Quina LA1, Walker A1, Morton G1, Han V1, Turner EE2,3
PMID: 32332079 | DOI: 10.1523/ENEURO.0527-19.2020
The lateral habenula (LHb) sends complex projections to several areas of the mesopontine tegmentum, the raphe, and the hypothalamus. However, few markers have been available to distinguish subsets of LHb neurons that may serve these pathways. In order to address this complexity, we examined the mouse and rat LHb for neurons that express the GABA biosynthesis enzymes glutamate decarboxylase 1 and 2 (GAD1, GAD2), and the vesicular GABA transporter (VGAT). The mouse LHb contains a population of neurons that express GAD2, while the rat LHb contains discrete populations of neurons that express GAD1 and VGAT. However, we could not detect single neurons in either species that co-express a GABA synthetic enzyme and VGAT, suggesting that these LHb neurons do not use GABA for conventional synaptic transmission. Instead, all of the neuronal types expressing a GABAergic marker in both species showed co-expression of the glutamate transporter VGluT2. Anterograde tract-tracing of the projections of GAD2-expressing LHb neurons in Gad2Cre mice, combined with retrograde tracing from selected downstream nuclei, show that LHb-GAD2 neurons project selectively to the midline structures in the mesopontine tegmentum, including the median raphe and nucleus incertus, and only sparsely innervate the hypothalamus, rostromedial tegmental nucleus, and ventral tegmental area.

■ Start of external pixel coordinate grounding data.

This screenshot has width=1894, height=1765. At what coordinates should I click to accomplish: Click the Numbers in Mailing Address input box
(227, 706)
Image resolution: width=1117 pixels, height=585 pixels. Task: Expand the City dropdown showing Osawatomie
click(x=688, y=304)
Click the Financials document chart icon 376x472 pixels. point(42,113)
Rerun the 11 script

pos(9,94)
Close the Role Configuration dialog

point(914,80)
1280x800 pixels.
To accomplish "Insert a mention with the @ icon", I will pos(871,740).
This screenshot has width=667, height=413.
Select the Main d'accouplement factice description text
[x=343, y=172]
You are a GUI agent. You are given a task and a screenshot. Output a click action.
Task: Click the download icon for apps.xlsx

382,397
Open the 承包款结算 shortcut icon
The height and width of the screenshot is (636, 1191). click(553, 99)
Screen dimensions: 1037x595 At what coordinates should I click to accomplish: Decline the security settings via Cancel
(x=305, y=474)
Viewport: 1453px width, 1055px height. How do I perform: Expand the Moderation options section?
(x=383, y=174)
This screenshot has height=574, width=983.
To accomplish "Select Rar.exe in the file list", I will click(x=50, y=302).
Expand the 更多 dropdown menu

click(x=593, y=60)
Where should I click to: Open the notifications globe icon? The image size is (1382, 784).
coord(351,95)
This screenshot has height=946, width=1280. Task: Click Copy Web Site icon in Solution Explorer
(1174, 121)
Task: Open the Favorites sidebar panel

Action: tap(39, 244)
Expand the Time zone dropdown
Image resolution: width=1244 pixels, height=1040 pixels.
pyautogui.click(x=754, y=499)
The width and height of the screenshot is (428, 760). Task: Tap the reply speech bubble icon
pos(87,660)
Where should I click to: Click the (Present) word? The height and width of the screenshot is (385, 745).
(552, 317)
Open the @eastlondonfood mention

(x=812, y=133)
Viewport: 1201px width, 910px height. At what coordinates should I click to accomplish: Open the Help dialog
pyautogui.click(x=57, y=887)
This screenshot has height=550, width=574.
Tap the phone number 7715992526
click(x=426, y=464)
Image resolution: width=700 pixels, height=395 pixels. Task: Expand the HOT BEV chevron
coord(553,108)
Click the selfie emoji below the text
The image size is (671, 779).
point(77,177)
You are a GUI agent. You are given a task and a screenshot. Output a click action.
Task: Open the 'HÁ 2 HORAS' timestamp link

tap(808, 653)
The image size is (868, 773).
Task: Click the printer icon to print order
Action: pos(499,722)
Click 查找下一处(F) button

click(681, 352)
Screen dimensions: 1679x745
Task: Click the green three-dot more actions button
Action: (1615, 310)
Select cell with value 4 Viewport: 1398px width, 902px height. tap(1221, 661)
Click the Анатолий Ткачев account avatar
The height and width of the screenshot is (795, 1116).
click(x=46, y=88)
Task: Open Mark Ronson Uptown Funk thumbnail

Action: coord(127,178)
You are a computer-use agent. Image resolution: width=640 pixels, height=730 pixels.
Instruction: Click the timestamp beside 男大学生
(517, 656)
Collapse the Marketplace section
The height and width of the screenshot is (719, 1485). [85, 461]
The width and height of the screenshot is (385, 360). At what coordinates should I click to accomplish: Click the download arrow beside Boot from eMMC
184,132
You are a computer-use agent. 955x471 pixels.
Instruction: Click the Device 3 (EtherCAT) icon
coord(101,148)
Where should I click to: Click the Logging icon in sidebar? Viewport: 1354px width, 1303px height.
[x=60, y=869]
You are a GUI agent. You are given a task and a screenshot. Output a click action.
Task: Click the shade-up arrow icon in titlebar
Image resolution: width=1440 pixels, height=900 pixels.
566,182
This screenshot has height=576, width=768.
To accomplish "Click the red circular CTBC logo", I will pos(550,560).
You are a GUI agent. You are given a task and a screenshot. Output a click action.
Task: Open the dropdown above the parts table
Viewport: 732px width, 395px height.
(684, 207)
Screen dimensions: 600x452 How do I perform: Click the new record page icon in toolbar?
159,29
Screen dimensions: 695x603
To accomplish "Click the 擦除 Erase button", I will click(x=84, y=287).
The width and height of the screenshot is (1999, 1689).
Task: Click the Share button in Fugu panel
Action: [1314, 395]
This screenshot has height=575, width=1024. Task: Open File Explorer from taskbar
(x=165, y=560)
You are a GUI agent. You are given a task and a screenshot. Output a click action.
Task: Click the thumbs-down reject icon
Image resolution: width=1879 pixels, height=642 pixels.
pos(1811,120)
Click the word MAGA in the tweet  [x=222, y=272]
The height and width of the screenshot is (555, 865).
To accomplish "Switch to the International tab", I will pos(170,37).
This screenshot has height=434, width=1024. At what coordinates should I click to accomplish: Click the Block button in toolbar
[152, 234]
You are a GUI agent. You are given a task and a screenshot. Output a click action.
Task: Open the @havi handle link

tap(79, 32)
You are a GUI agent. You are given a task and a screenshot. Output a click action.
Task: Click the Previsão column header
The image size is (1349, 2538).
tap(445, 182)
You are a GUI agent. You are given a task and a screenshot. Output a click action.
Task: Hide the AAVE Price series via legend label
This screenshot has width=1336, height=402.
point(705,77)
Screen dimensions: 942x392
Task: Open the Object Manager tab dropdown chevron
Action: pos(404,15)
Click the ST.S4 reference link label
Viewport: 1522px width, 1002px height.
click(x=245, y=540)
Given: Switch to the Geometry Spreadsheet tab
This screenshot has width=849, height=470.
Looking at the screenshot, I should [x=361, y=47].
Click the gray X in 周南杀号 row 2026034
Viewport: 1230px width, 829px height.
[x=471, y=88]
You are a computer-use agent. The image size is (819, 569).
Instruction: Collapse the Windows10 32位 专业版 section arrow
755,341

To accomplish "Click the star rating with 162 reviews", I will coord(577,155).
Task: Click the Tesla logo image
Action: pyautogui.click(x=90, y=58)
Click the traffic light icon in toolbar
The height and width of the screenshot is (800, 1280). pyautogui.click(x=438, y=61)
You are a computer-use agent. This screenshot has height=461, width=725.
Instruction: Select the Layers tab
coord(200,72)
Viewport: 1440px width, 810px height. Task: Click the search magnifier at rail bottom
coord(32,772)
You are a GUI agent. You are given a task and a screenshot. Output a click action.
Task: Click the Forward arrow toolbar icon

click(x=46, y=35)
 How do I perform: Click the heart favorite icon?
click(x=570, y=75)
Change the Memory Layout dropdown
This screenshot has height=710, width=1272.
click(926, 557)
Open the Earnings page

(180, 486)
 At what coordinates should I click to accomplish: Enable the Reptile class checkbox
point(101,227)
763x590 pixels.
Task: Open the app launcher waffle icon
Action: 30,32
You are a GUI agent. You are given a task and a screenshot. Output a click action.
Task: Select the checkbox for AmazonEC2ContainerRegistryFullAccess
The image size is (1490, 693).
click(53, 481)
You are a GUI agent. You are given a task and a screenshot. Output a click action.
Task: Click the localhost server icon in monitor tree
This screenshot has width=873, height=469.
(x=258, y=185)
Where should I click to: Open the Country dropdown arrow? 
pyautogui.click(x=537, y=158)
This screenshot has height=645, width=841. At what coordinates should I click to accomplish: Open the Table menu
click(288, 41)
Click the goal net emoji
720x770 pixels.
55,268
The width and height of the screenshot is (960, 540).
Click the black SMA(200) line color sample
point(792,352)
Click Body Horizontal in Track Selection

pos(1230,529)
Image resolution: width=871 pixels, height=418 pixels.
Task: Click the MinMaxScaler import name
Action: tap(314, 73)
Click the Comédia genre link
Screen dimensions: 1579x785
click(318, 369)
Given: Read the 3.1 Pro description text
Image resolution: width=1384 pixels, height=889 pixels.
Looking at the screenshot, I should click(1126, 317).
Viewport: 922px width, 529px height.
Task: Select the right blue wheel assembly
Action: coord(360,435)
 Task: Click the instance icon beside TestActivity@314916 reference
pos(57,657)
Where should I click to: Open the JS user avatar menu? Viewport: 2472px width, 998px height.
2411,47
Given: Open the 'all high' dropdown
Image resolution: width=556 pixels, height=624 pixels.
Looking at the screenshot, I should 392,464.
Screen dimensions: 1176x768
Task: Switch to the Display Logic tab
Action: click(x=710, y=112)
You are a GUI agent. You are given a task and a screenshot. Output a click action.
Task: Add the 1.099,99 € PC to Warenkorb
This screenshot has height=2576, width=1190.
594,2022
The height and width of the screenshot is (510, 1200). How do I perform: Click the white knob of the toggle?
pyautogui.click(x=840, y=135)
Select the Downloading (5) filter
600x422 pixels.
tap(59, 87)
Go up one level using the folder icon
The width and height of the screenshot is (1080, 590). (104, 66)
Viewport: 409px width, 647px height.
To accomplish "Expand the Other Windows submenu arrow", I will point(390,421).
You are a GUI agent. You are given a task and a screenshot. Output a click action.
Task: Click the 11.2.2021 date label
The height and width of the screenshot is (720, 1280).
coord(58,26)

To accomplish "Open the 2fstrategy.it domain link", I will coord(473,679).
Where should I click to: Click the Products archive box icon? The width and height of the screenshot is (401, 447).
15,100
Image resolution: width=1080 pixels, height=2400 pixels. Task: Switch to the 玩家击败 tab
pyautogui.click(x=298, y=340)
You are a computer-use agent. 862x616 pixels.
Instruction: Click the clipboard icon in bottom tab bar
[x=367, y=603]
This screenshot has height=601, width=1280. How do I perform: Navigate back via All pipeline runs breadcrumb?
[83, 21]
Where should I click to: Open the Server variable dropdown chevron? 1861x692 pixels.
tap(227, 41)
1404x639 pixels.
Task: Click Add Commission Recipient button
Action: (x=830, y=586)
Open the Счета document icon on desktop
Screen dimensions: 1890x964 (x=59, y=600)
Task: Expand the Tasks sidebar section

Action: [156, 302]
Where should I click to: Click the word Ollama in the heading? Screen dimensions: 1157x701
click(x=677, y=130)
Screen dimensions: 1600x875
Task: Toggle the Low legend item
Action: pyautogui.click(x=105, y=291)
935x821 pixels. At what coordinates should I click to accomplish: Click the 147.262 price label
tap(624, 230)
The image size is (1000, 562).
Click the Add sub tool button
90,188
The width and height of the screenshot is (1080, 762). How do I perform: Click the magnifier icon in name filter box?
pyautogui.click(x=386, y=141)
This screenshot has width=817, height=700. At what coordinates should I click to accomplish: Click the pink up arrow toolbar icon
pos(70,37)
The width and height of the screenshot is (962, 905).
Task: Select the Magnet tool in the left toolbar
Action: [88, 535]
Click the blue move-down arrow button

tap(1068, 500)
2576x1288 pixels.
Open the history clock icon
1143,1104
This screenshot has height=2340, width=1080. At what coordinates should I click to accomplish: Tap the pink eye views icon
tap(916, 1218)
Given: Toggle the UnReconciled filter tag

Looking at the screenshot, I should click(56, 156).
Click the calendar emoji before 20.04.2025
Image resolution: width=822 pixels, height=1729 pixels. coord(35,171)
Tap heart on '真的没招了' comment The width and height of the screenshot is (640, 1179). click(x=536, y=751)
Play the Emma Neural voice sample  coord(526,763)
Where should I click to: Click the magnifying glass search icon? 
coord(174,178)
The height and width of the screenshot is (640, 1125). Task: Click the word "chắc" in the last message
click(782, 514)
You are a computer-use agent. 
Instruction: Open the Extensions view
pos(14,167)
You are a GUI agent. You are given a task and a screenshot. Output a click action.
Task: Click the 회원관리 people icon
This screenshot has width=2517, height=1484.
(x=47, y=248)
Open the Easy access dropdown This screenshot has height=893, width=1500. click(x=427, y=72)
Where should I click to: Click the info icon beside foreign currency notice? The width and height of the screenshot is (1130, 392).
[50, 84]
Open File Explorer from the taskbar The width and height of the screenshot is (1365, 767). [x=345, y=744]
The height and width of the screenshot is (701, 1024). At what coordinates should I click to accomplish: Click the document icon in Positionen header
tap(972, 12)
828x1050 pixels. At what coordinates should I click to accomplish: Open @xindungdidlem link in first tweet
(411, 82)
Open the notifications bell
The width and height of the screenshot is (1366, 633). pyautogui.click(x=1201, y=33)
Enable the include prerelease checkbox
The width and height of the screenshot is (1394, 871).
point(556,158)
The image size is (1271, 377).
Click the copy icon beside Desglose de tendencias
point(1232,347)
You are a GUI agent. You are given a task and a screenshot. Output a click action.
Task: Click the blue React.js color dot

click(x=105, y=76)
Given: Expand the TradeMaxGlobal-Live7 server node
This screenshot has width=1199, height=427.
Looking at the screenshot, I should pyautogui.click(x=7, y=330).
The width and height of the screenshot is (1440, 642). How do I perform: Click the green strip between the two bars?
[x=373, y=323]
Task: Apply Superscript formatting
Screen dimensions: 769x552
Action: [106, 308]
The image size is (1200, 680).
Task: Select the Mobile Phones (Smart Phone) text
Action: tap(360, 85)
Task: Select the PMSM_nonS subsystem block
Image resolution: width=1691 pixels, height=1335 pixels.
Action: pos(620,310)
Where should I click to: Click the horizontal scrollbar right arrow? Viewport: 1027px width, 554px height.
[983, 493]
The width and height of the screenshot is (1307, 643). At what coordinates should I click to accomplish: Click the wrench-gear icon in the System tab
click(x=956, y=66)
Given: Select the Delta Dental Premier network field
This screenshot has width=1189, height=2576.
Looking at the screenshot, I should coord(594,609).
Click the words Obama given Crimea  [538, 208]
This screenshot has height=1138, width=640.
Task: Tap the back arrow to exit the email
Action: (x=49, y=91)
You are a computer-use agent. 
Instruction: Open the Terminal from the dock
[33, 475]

Postsynaptic recording of LHb-GAD2 neuronal input to tegmental neurons confirms that glutamate, not GABA, is the fast neurotransmitter in this circuit. Thus GAD2 expression can serve as a marker for functional studies of excitatory neurons serving specific LHb output pathways in mice.SIGNFICANCE STATEMENT The lateral habenula provides a major link between subcortical forebrain areas and the dopamine (DA) and serotonin (5HT) systems of the midbrain and pons, and it has been implicated in reward mechanisms and the regulation of mood states. Few markers have been available for the specific cell types and complex output pathways of the lateral habenula. Here we examined the expression of genes mediating GABAergic and glutamatergic transmission in the mouse and rat LHb, where no neurons in either species expressed a full complement of GABAergic markers, and all expressed the glutamatergic marker VGluT2. Consistent with this, in mice the LHb GAD2 neurons are excitatory and appear to use only glutamate for fast synaptic transmission.